Janusz Wlodarczyk(1), Manfred Stolte(2), James Mueller(3)

E-Cadherin, Beta-Catenin and Stromelysin-3 Expression in De Novo Carcinoma of the Colorectum

1) Department of Thoracic Surgery, John Paul II Medical Center, Krakow
2) Institut fuer Pathologie, Klinikum Bayreuth, Bayreuth, Germany,
3) Department of Pathology, Brigham and Women's Hospital, Boston, MA, USA

Abstract

An apparent exception to the colorectal adenoma-carcinoma carcinogenic pathway is the so-called "de novo" carcinoma that has no evidence of adenoma in its vicinity. Despite the fact that they are often quite small, these lesions appear to be more aggressive (i.e. have greater likelihood of lymph node metastases) than carcinomas that clearly arise from surrounding adenomas ("ex-adenoma carcinoma"). The purpose of the present immunohistochemical study was to compare rates of cell adhesion molecule (E-cadherin and ß-catenin) and protease (stromelysin-3 (ST-3)) expression in groups of de novo (n=64) and ex-adenoma (n=42) lesions in order to see if their more aggressive behavior is associated with decreased cell adhesion and increased protease expression.

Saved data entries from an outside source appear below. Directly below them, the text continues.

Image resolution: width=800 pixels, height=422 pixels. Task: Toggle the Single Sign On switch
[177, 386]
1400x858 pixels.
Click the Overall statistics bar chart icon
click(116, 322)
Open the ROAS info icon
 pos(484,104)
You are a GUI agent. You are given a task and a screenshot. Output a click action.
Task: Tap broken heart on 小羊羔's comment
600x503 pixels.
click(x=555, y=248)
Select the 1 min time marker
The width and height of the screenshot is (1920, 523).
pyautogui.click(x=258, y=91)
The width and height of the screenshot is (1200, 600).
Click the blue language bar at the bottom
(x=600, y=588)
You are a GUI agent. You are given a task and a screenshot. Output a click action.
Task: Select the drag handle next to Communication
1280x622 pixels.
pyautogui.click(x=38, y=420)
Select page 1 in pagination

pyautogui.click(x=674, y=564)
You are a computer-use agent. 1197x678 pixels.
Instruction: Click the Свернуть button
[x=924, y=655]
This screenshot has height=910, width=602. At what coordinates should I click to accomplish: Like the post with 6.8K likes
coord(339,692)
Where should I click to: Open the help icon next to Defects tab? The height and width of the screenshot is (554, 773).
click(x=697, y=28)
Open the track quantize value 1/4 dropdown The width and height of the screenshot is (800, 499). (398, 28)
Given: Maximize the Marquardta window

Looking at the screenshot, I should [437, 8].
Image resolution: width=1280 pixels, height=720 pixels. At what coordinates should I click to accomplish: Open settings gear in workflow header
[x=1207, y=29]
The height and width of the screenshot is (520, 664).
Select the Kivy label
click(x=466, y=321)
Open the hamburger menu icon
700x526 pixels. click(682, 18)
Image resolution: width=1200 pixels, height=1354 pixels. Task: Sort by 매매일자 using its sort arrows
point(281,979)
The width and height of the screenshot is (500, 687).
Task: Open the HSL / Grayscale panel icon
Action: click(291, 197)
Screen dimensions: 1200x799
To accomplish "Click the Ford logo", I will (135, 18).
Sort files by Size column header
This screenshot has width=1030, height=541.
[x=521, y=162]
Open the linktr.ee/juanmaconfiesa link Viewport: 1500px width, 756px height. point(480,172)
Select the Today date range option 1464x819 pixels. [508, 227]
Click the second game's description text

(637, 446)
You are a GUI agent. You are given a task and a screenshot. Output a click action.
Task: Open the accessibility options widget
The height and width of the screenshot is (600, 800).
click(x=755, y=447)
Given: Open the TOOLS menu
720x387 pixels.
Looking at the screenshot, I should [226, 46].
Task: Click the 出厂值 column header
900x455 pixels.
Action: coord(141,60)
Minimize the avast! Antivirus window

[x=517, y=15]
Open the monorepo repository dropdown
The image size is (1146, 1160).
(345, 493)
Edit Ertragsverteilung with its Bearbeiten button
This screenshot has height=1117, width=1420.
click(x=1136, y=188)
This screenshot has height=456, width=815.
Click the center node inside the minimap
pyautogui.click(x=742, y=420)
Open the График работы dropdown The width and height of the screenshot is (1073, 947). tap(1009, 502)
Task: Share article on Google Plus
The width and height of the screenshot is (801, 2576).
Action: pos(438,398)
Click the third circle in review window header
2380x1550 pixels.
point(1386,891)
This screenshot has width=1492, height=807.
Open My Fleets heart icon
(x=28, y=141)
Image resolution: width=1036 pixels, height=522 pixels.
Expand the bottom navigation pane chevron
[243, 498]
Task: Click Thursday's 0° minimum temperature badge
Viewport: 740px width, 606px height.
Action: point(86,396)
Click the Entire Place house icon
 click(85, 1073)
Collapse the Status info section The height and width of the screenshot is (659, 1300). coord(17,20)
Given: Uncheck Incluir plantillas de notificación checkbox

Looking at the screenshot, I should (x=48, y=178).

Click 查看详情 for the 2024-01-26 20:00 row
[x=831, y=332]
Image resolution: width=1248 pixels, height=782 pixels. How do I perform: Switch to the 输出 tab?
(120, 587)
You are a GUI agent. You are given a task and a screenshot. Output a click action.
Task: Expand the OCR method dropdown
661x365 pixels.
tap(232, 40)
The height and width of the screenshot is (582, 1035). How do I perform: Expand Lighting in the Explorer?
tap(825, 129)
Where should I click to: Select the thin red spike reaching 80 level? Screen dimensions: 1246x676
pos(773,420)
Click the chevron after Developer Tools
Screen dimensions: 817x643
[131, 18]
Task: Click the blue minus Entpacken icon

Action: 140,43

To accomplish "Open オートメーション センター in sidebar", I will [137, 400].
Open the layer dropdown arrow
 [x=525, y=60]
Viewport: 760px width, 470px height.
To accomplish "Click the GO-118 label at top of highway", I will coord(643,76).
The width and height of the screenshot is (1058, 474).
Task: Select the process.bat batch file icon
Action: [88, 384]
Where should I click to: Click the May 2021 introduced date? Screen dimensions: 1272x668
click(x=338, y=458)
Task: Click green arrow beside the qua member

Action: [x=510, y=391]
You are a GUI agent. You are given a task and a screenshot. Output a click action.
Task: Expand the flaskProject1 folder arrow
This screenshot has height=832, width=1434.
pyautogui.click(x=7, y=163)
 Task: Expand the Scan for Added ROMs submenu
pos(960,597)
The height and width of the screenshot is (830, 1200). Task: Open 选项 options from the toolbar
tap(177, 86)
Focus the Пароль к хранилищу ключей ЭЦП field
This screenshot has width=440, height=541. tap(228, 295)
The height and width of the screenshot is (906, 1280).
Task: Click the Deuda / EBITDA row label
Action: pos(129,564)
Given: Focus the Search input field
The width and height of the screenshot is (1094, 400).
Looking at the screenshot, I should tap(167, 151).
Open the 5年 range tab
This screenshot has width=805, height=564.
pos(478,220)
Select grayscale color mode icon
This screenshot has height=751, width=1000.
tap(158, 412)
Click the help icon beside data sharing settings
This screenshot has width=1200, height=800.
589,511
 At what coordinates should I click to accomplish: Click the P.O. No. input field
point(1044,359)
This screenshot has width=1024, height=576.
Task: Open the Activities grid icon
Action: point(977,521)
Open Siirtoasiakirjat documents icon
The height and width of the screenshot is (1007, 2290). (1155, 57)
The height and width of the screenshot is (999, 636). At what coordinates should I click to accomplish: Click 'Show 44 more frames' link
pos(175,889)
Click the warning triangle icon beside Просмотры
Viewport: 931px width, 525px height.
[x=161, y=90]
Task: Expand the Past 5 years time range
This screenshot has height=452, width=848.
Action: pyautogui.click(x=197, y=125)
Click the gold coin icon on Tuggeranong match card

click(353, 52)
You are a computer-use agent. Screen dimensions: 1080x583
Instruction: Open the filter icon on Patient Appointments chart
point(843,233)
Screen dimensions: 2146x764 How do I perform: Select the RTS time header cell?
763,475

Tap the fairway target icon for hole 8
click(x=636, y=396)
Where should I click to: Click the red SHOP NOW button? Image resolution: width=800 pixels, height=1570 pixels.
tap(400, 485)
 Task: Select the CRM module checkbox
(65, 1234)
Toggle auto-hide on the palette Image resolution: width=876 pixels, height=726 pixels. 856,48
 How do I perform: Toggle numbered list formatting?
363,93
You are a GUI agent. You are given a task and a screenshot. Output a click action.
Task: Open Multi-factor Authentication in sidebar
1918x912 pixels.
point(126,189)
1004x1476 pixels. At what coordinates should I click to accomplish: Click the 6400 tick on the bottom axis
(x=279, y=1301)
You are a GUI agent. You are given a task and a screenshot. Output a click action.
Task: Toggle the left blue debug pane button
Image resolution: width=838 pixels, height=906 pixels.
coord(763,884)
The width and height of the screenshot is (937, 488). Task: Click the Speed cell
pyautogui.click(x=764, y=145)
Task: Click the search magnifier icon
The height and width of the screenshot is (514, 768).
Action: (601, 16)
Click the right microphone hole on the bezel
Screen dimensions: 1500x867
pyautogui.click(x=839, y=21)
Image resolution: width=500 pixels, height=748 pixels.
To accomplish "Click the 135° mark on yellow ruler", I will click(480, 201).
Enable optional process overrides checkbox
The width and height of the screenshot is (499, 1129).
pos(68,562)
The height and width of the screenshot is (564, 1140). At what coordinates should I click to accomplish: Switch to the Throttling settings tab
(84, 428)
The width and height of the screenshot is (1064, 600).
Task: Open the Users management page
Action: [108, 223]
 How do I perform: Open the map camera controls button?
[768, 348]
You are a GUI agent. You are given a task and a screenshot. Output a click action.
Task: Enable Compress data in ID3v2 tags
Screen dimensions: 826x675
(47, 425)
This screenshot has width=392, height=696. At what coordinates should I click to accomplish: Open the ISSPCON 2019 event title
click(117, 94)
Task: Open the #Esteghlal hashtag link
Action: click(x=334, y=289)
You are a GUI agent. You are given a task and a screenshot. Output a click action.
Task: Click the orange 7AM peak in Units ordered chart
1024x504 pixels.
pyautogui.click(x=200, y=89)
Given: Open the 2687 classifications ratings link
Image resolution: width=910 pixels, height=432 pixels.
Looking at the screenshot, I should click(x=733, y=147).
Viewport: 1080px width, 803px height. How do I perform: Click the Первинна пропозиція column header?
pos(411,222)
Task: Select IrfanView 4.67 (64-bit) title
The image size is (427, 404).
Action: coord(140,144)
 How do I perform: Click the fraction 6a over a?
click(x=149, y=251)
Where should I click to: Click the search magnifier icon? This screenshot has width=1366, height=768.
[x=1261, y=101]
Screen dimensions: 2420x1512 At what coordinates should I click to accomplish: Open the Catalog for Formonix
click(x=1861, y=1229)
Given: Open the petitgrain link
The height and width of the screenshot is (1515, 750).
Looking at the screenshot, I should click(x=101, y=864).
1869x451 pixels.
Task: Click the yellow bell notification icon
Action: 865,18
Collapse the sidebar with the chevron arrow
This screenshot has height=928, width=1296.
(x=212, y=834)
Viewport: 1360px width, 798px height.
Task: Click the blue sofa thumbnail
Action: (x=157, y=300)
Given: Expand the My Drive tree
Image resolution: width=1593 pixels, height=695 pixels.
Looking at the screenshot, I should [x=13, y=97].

Although ß-catenin expression showed abnormalities (decreased or nuclear expression), it did not differ between the two groups. In contrast, the rates of extensive ST-3 expression and decreased E-cadherin expression were significantly higher in de novo group (P=0.014 and 0.005, respectively). Histopathologically the de novo group had a significantly higher percentage of cases with an infiltrative invasion pattern. These differences highlight the more aggressive phenotype of the de novo colorectal cancer and fit with a greater invasive potential of it.